The judgment affect current and future victims of asbestos-related diseases. |
U.S. Bankruptcy Judge George Hodges accepted the $125 million figure proposed by Garlock Sealing Technologies, a Palmyra, N.Y., subsidiary of EnPro Industries of Charlotte.
The amount covers claims for mesothelioma, a rare and deadly cancer of the lining of the lungs and one of a host of diseases linked to asbestos. Attorneys representing current and future mesothelioma victims had asked the court to set liability at $1.3 billion.
But in his 65-page order Friday, Hodges said the attorneys’ dollar figure did not fairly reflect Garlock’s liability. He accused asbestos lawyers and clients of withholding or manipulating evidence, as well as relying on “pseudoscience” to pump up the size of asbestos settlements and jury awards.
In regards to Garlock, Hodges said plaintiff attorneys withheld evidence about their clients’ exposure to company products, “unfairly inflating the recoveries against Garlock” for the decade leading up to the company’s bankruptcy filing.
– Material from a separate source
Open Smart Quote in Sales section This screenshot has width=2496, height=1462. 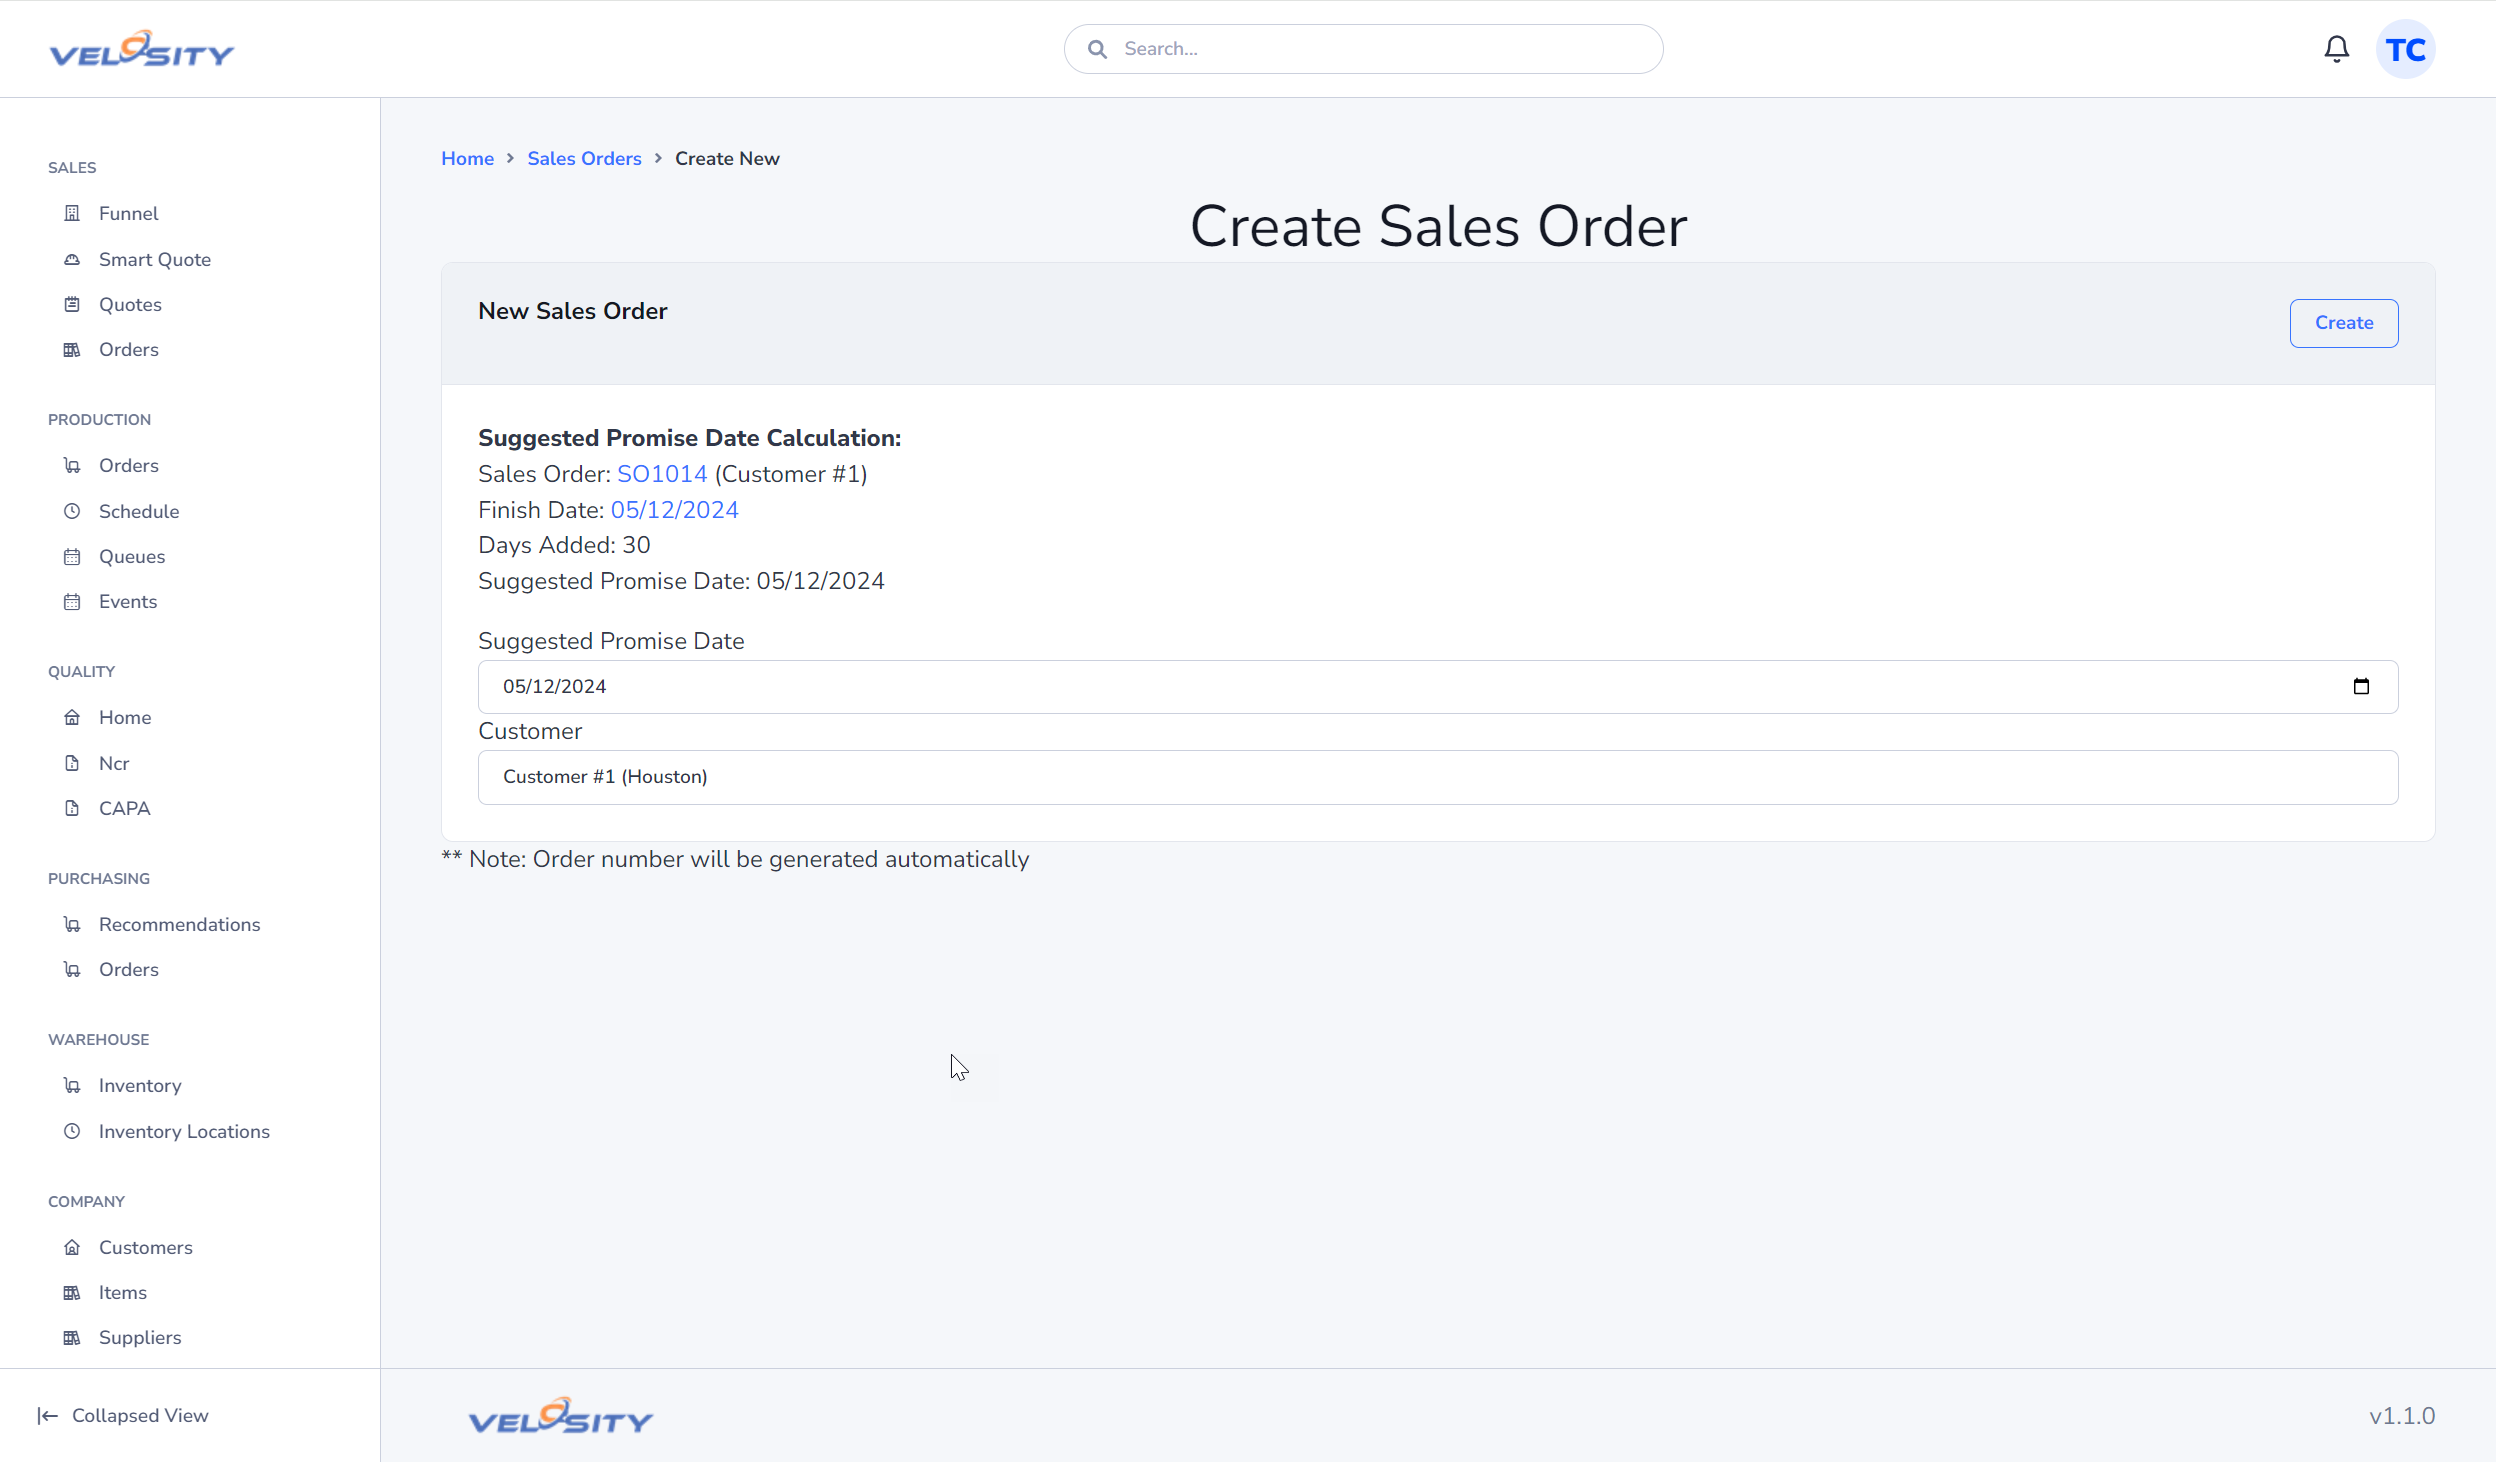[155, 259]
According to the U.S. Chamber Institute for Legal Reform, an industry advocacy group, Hodges’ ruling marked the first time in more than 80 asbestos bankruptcies stretching back for more than 30 years that a judge refused to accept the plaintiffs’ estimate for future claims.
In his ruling, Hodges said previous settlements were not an appropriate measurement because they had been inflated by what he called “the impropriety of some law firms.”
Garlock, which makes seals and gaskets for a host of industries, has been a target of asbestos related lawsuits for some 40 years. It filed for Chapter 11 protection in 2010, one of dozens of otherwise solvent businesses that turned to the courts for help in settling thousands of claims of asbestos poisoning.
Asbestos is at the center of the country’s longest running liability case. And Garlock was among the last industrial targets to seek bankruptcy protection. This summer, attorneys from across the country gathered in Hodges’ courtroom for a 17-day trial to argue Garlock’s liability.
Up until the mid-1980s, asbestos was widely used in insulation and as a fire retardant. But its tiny, jagged particles can lodge in the linings of the lungs and other organs, causing cells to mutate.
Companies have been accused of knowing the risks of asbestos for decades but concealing them from their employees. One well-known Texas anti-asbestos attorney told the Wall Street Journal last year that his clients are victims of the “worst corporate mass genocide in history.”
But in his ruling, Hodges accepted company arguments that Garlock’s liability is highly limited, concluding that the concentrations of asbestos in company products are small and mostly made up of a less dangerous form of the fibers.
The article has been edited for length.